Quantitative Measurements of Protein Distribution
To confirm and quantitate the unequal distribution of Rubisco and PCP in day-phase cells, we used transmission electron microscopy (TEM) to count the number of gold-labeled secondary antibodies bound to the sections. In TEM, pyrenoids can be seen to contain widely spaced (∼0.2 μm) thylakoid membranes, which appear white because the samples were not treated with osmium to preserve their antigenicity. The amount of Rubisco staining in the pyrenoids (Figure 5A), estimated by the number of gold particles per μm2, is 15- to 20-fold greater than that found in chloroplast regions near the cell periphery (Table 1). Thylakoid membranes are not visible in the cortical regions of this plastid because the plane of the section runs parallel to the thylakoids (rather than perpendicular, as in the pyrenoid region). However, this section contains a cortical region of an adjacent plastid sectioned perpendicular to the thylakoids (∼0.07 μm spacing; immediately to the right of the pyrenoid in Figure 5A). This finding confirms that the absence of Rubisco labeling is not related to the thylakoids themselves. Because pyrenoids typically represent one-third of the total area of chloroplasts, we calculate that ∼90% of the cellular Rubisco is found within the pyrenoid. In contrast, after anti-PCP staining, gold particles can be detected throughout the length of the chloroplast (Figure 5B), although the staining intensity (number of gold particles/μm2) is two- to threefold greater in the cortical regions of the chloroplasts than in the pyrenoids (Table 1). Again, taking into account the larger proportional area of the cortical regions, we calculate that these areas contain ∼80% of the total PCP. No staining is observed if preimmune serum replaces either of the two antisera (data not shown).
Figure 5.
Rubisco and PCP Are Found in Different Compartments.
Sections of cells from day-phase cells ([A] to [D]) and night-phase cells ([E] and [F]) were stained with anti-Rubisco antibody ([A], [C], and [E]) or anti-PCP antibody ([B], [D], and [F]). Antibody binding was visualized with gold-labeled secondary antibodies for TEM. Micrographs are oriented with the cortical (Cor) regions of the plastids at the top (Cell Wall) and the pyrenoid (Pyr) regions of day-phase plastids, with their widely spaced thylakoid membranes, at the bottom. Higher magnification of the pyrenoid regions places the anti-Rubisco labeling over the stroma (C) and the anti-PCP labeling over the thylakoids (D). Sections of night-phase cells show a uniform distribution of label after staining with either anti-Rubisco (E) or anti-PCP (F) antibody. Pyrenoid regions, with their widely spaced thylakoid membranes, are not observed in night-phase cells. in all electron micrographs.
Table 1.
PCP and Rubisco Distribution within Day-Phase Plastidsa
Label Density (Gold Particles/μm2)
|
||
---|---|---|
Location within Plastid | PCP | Rubisco |
Cortex | 19 ± 6 (5998) | 3 ± 2 (1629) |
Pyrenoid | 8 ± 0.3 (629) | 41 ± 12 (3136) |
Pyrenoid/cortex | 0.5 ± 0.12 | 11 ± 4 |
Values shown are mean ±sd (number of gold particles).

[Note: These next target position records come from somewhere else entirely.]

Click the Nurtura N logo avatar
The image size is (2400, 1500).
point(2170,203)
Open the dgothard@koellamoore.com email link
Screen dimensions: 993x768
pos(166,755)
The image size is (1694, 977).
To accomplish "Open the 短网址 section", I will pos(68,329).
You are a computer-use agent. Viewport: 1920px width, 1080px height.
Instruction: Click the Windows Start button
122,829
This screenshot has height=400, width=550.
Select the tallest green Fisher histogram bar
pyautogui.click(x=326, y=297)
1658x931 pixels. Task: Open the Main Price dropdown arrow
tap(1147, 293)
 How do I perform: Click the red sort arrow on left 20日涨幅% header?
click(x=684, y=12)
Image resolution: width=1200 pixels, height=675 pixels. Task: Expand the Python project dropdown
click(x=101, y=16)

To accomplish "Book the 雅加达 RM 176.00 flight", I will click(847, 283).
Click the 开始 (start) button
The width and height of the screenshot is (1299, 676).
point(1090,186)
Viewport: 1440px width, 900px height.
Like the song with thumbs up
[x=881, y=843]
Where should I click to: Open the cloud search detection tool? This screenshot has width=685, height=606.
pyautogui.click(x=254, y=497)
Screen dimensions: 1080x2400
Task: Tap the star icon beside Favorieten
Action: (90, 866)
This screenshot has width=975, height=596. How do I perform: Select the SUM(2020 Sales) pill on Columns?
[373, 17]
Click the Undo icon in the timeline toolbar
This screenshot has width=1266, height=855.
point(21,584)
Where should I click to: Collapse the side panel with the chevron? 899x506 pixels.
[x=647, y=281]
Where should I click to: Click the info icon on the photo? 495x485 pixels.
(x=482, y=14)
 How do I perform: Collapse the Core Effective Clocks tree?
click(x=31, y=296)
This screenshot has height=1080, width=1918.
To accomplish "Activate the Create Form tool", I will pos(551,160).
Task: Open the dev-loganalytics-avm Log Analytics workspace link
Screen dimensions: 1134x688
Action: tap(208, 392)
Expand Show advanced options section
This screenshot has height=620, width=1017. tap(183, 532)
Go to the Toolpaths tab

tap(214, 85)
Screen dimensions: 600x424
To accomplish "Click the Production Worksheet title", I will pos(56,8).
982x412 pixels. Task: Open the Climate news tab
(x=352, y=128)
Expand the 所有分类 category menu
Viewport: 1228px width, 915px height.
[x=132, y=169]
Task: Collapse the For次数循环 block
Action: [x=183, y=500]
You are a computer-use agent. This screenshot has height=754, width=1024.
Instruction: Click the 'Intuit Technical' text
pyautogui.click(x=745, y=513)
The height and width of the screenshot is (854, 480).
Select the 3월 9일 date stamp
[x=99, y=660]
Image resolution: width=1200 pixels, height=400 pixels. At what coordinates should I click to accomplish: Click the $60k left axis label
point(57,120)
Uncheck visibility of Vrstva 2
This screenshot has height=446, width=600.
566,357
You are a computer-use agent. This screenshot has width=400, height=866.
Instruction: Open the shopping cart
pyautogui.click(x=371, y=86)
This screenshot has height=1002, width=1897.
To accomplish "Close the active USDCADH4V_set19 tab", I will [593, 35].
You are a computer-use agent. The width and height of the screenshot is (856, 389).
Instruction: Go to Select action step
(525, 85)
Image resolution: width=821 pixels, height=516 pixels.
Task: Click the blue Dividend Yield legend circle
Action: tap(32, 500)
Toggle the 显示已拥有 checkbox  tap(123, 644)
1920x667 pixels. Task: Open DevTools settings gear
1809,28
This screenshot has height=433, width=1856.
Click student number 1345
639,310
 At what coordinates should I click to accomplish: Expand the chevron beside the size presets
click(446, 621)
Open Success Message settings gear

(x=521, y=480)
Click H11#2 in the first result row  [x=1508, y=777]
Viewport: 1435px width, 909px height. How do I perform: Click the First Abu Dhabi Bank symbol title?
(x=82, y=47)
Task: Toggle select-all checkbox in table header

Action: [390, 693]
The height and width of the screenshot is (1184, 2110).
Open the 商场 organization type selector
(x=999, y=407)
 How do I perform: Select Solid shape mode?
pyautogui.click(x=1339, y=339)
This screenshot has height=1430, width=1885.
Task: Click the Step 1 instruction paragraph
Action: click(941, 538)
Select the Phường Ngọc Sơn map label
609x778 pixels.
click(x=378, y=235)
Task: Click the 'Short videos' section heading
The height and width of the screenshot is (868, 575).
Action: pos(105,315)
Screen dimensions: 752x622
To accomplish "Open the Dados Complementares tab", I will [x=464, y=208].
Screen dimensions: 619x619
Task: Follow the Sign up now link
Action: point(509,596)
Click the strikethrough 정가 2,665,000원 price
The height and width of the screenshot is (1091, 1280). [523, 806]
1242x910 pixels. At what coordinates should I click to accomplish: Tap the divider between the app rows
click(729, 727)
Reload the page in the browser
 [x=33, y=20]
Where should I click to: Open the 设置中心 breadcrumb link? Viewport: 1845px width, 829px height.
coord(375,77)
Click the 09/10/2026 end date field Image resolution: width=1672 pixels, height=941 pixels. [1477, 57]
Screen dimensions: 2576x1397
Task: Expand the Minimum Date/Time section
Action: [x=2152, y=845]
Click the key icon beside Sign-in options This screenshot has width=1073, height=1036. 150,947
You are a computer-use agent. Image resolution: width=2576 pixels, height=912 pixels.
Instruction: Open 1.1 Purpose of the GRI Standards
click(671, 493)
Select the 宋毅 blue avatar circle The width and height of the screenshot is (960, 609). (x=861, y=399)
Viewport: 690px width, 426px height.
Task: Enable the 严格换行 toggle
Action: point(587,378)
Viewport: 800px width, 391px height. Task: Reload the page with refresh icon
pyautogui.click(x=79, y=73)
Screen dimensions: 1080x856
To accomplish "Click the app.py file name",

Closer examination of the labeling patterns of anti-Rubisco and anti-PCP antibodies indicated that Rubisco was associated with the darker-stained stroma, whereas PCP was associated with the lighter-stained thylakoids. This difference in the suborganellar distribution of the two proteins was confirmed by higher magnification micrographs. In these, pyrenoid regions of day-phase plastids were examined, because the greater spacing between thylakoid membranes allowed a more accurate determination of gold particle distribution. We observed 10-fold more anti-Rubisco labeling over the stroma than over the thylakoids (Figure 5C and Table 2). This staining is in good agreement with the observation that Rubisco is found in the pyrenoid stroma in many algae (McKay and Gibbs, 1991) and with Rubisco distribution in the dinoflagellate Amphidinium (Jenks and Gibbs, 2000). In contrast, more than half of the anti-PCP staining is associated unambiguously with the thylakoid membranes, and less than one-quarter of the label is found unambiguously in the stroma (Figure 5D and Table 2). A thylakoid location of PCP is in agreement with the presence of the inner thylakoid membrane lipid digalactosyl diacyl glycerol in the crystal structure of the protein (Hofmann et al., 1996).
Table 2.
Suborganellar Distribution of PCP and Rubiscoa
Percentage of Total Label
|
||
---|---|---|
Location within Plastid | PCP | Rubisco |
Thylakoid | 54 ± 6 | 10 ± 4 |
Undetermined | 30 ± 6 | 10 ± 4 |
Stroma | 16 ± 4 | 80 ± 8 |
More than 1000 gold particles were counted for each antibody. The location of gold particles touching both stroma and thylakoid membranes was scored as undetermined because of the size of the primary and secondary antibodies as well as the gold particles.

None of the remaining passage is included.